[Dataset entries]
•••••

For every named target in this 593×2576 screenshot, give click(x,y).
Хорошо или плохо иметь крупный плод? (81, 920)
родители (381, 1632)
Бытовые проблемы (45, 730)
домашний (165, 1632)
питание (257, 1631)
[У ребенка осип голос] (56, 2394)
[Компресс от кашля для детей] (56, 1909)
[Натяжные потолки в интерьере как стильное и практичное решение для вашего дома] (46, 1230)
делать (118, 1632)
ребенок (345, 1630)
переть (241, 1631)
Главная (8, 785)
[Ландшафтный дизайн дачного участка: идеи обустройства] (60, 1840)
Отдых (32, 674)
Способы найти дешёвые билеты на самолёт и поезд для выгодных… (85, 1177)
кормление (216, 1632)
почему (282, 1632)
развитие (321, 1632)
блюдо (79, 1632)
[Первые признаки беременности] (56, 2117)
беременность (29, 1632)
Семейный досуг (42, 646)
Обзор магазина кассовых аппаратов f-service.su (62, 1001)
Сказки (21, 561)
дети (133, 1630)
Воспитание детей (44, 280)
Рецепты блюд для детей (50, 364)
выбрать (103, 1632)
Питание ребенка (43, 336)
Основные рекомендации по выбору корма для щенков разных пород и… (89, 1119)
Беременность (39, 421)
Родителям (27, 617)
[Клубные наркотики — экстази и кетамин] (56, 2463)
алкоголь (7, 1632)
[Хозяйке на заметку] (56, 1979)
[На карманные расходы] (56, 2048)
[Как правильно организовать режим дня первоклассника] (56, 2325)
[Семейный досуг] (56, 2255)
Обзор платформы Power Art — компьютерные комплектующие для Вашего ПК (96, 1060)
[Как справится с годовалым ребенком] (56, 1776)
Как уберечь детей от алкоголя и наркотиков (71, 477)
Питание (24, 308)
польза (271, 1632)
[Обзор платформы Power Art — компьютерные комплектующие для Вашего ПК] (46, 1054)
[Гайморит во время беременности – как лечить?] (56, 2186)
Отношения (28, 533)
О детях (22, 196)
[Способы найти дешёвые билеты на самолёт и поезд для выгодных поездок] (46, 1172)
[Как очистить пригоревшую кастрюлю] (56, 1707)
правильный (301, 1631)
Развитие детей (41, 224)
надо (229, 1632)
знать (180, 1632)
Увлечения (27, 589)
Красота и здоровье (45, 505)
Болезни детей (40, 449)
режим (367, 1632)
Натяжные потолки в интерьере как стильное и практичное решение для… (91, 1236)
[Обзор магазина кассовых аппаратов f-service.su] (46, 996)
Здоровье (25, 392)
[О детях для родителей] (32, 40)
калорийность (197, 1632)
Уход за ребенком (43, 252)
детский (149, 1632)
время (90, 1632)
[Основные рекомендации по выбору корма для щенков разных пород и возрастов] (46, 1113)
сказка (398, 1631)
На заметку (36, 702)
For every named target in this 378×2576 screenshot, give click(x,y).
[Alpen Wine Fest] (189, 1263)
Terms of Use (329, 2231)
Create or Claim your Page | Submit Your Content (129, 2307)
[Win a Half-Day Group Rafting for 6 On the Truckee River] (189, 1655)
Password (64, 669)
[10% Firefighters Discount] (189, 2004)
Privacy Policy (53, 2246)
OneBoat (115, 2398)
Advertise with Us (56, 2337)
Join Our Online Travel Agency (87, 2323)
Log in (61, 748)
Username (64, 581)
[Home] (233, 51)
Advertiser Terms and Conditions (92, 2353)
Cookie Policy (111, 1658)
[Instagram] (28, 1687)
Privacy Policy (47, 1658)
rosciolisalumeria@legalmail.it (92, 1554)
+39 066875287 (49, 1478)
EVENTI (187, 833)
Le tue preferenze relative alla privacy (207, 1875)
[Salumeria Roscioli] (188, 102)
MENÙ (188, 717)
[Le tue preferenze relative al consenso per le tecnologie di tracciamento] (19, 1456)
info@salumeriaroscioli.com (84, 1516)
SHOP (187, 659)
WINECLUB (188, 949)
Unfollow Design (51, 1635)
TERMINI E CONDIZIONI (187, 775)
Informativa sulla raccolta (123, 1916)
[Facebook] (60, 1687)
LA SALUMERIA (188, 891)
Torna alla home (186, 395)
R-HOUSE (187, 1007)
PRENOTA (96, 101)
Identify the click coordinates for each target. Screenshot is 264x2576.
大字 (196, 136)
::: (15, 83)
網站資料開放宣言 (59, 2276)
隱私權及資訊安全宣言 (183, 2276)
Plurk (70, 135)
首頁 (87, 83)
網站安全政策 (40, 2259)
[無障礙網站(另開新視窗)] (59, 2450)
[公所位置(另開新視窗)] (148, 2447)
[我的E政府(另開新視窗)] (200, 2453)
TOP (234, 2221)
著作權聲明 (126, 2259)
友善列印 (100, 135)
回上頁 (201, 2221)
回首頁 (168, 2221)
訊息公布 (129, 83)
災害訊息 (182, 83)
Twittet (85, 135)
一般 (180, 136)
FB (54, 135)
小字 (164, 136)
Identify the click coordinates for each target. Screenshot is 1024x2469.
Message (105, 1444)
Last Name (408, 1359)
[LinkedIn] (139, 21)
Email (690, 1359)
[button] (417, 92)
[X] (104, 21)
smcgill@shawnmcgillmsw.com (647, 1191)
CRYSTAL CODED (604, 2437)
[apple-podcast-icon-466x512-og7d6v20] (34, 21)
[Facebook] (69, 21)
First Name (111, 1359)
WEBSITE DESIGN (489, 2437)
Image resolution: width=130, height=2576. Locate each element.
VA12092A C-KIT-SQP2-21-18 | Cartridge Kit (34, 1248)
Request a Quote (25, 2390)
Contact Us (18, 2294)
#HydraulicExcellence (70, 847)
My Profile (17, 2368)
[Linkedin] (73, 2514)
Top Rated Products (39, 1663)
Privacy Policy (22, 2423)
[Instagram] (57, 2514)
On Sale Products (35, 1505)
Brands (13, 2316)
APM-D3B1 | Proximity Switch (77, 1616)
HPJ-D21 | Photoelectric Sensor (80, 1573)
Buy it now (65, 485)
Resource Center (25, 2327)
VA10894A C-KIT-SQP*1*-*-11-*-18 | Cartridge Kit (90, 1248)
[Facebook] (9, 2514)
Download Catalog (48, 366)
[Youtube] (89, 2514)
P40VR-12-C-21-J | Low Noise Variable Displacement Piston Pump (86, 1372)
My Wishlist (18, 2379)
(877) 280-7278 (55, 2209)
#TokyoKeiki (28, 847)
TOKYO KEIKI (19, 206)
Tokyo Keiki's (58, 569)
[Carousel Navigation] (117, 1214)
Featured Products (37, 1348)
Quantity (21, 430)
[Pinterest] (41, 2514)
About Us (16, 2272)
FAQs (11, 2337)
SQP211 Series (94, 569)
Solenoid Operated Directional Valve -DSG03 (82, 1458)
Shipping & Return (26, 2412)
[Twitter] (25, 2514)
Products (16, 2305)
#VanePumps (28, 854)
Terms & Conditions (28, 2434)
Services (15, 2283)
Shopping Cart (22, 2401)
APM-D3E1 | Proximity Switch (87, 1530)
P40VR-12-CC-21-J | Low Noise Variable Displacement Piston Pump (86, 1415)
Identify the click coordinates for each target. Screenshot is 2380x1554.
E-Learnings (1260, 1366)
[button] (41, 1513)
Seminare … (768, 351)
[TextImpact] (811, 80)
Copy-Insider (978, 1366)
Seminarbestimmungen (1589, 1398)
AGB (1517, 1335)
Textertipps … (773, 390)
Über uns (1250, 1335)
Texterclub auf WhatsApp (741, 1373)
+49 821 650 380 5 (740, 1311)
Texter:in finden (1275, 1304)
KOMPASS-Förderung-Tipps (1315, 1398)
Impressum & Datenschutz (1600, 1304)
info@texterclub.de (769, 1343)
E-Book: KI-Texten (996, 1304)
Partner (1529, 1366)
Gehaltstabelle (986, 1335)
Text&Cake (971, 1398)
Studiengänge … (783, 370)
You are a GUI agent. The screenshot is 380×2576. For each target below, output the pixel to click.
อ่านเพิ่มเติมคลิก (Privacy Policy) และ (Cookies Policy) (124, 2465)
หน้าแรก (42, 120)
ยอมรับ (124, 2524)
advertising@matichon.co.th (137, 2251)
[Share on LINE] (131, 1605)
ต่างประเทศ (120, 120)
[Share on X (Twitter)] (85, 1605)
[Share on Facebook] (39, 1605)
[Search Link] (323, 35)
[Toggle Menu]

•••••

*Exercise instructions*. Among the lines above, repeat exactly those from the line with "Copy-Insider (978, 1366)" to the line with "ต่างประเทศ (120, 120)", counting both ends.

*Result of this task*.
Copy-Insider (978, 1366)
Seminarbestimmungen (1589, 1398)
AGB (1517, 1335)
Textertipps … (773, 390)
Über uns (1250, 1335)
Texterclub auf WhatsApp (741, 1373)
+49 821 650 380 5 (740, 1311)
Texter:in finden (1275, 1304)
KOMPASS-Förderung-Tipps (1315, 1398)
Impressum & Datenschutz (1600, 1304)
info@texterclub.de (769, 1343)
E-Book: KI-Texten (996, 1304)
Partner (1529, 1366)
Gehaltstabelle (986, 1335)
Text&Cake (971, 1398)
Studiengänge … (783, 370)
You are a GUI agent. The screenshot is 380×2576. For each target below, output the pixel to click.
อ่านเพิ่มเติมคลิก (Privacy Policy) และ (Cookies Policy) (124, 2465)
หน้าแรก (42, 120)
ยอมรับ (124, 2524)
advertising@matichon.co.th (137, 2251)
[Share on LINE] (131, 1605)
ต่างประเทศ (120, 120)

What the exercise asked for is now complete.